Das französische Gesundheitsministerium bereitet das medizinische System auf einen möglichen groß angelegten militärischen Konflikt in Europa vor. Auf Anordnung von Ministerin Catherine Vautrin werden Krankenhäuser mobilisiert, um Tausende verwundete Soldaten aufzunehmen, und es werden spezielle Pläne in den Regionen ausgearbeitet, um unter Bedingungen einer „großen Schlacht“ zu operieren. Dies berichtet Le Canard und schreibt UNN.
Interne Dokumente des französischen Gesundheitsministeriums, die von Le Canard veröffentlicht wurden, weisen auf die Vorbereitung des Gesundheitssystems auf einen potenziellen Krieg auf dem europäischen Kontinent hin. Die Anweisungen besagen, dass Krankenhäuser auf einen starken Anstieg der Patientenzahlen vorbereitet sein müssen - hauptsächlich verwundete Militärangehörige.
Die Dokumente wurden gemäß dem Auftrag des Generalsekretariats für Verteidigung und nationale Sicherheit entwickelt, das der französischen Regierung unterstellt ist. Der Plan sieht die Schaffung spezialisierter medizinischer Zentren vor, die täglich etwa 100 verwundete Soldaten aufnehmen können.
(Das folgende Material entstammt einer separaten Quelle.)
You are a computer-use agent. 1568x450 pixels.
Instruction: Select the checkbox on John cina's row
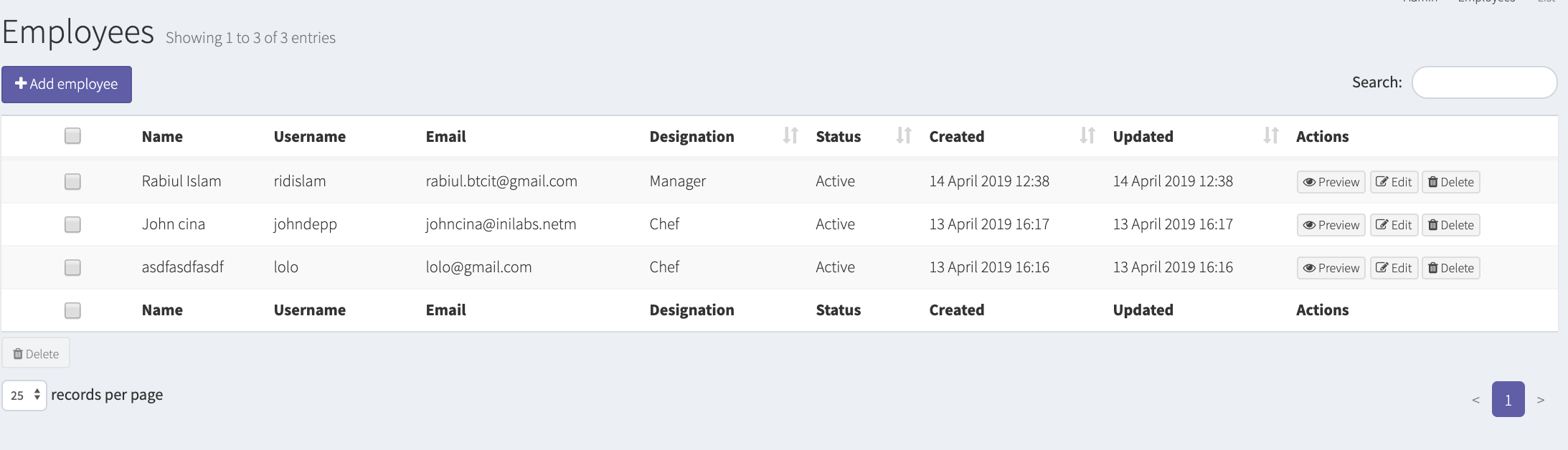click(72, 224)
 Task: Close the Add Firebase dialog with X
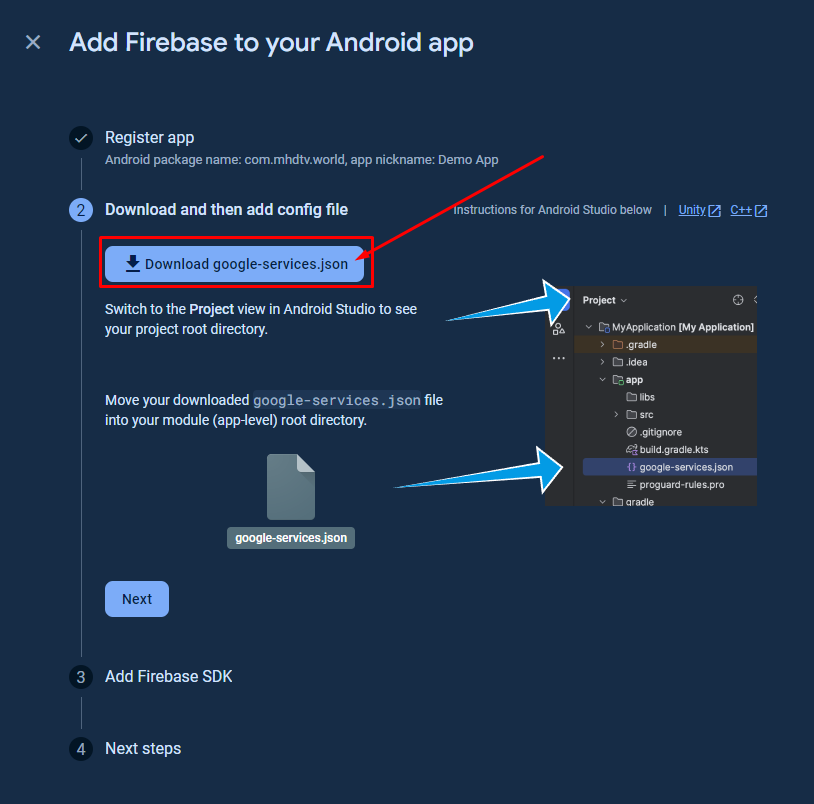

Diese Zentren werden in der Nähe wichtiger Verkehrsknotenpunkte wie Bahnhöfen, Häfen und Flughäfen eingerichtet. Dies ermöglicht den schnellen Transfer ausländischer Militärangehöriger in ihre Herkunftsländer zur weiteren Behandlung.
Regionale Gesundheitsbehörden wurden angewiesen, die Schulung von Ärzten, Krankenschwestern und Pflegern für den Einsatz unter Kriegsbedingungen sicherzustellen. Besonderes Augenmerk wird auf den Massenempfang von Verwundeten während einer „groß angelegten Schlacht“ gelegt.
Diese Maßnahmen spiegeln die Besorgnis der europäischen Regierungen über die Sicherheitslage und die Risiken einer Kriegeskalation wider. Frankreich setzt auf die Schaffung eines stabilen medizinischen Unterstützungssystems, das die Belastung im Falle eines hochintensiven Konflikts bewältigen kann.